BEGIN

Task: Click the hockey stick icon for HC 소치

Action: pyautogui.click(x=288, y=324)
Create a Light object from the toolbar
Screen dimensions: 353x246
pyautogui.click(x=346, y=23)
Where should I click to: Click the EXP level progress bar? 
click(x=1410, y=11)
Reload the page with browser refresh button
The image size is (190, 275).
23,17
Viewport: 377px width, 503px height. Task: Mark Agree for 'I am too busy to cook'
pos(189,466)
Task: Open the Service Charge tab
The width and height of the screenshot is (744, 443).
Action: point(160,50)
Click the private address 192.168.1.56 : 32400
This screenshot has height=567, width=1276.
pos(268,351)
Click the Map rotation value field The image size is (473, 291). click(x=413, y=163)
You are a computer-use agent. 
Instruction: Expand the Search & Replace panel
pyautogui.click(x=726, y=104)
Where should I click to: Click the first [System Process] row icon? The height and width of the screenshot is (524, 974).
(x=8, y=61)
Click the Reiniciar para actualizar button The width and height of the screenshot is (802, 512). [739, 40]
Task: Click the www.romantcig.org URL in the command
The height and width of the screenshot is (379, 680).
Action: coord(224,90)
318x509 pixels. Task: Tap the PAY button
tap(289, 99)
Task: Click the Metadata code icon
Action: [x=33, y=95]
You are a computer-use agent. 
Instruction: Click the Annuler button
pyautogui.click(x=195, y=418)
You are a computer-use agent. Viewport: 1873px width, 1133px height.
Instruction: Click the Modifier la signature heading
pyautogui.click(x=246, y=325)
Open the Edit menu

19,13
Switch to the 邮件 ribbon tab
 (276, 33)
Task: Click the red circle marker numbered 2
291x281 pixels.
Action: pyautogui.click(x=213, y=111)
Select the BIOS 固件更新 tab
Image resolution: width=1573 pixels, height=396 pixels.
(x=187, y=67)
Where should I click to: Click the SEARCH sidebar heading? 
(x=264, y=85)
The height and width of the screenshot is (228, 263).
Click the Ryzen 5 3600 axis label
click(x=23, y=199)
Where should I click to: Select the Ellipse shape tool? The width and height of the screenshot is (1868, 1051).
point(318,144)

END

Please copy the rows above character for character, from their first line through the line containing "Action: coord(224,90)", including both of those lines.

Task: Click the hockey stick icon for HC 소치

Action: pyautogui.click(x=288, y=324)
Create a Light object from the toolbar
Screen dimensions: 353x246
pyautogui.click(x=346, y=23)
Where should I click to: Click the EXP level progress bar? 
click(x=1410, y=11)
Reload the page with browser refresh button
The image size is (190, 275).
23,17
Viewport: 377px width, 503px height. Task: Mark Agree for 'I am too busy to cook'
pos(189,466)
Task: Open the Service Charge tab
The width and height of the screenshot is (744, 443).
Action: point(160,50)
Click the private address 192.168.1.56 : 32400
This screenshot has height=567, width=1276.
pos(268,351)
Click the Map rotation value field The image size is (473, 291). click(x=413, y=163)
You are a computer-use agent. 
Instruction: Expand the Search & Replace panel
pyautogui.click(x=726, y=104)
Where should I click to: Click the first [System Process] row icon? The height and width of the screenshot is (524, 974).
(x=8, y=61)
Click the Reiniciar para actualizar button The width and height of the screenshot is (802, 512). [739, 40]
Task: Click the www.romantcig.org URL in the command
The height and width of the screenshot is (379, 680).
Action: coord(224,90)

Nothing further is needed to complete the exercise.